Saved entries
------------------------------------------------
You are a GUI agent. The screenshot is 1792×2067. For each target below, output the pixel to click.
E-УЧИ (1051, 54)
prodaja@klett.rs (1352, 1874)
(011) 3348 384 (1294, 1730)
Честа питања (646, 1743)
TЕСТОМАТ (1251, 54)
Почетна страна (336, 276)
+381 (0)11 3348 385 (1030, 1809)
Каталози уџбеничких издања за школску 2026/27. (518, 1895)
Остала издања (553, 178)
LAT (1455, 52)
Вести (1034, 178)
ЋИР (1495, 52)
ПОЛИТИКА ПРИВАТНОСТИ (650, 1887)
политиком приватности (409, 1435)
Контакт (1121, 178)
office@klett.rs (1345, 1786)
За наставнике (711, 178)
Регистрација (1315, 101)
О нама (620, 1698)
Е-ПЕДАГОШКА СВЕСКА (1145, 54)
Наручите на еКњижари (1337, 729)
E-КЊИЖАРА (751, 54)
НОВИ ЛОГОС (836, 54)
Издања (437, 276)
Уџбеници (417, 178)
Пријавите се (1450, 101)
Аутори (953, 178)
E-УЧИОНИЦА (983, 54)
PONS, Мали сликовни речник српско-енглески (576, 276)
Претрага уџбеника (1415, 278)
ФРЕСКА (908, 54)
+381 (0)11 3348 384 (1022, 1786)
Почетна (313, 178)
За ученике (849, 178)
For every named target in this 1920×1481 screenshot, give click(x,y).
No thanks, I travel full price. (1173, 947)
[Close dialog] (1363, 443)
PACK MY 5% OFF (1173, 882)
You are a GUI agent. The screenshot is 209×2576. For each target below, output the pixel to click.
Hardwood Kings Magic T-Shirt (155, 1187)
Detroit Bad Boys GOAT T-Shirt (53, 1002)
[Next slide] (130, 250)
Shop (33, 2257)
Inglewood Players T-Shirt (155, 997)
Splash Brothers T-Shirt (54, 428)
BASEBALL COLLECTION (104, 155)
------------------------------------------------
**Exercise description**
Filter the records for the word "each" and show every line that has it.

**Reply to the task**
You are a GUI agent. The screenshot is 1792×2067. For each target below, output the pixel to click.
You are a GUI agent. The screenshot is 209×2576. For each target below, output the pixel to click.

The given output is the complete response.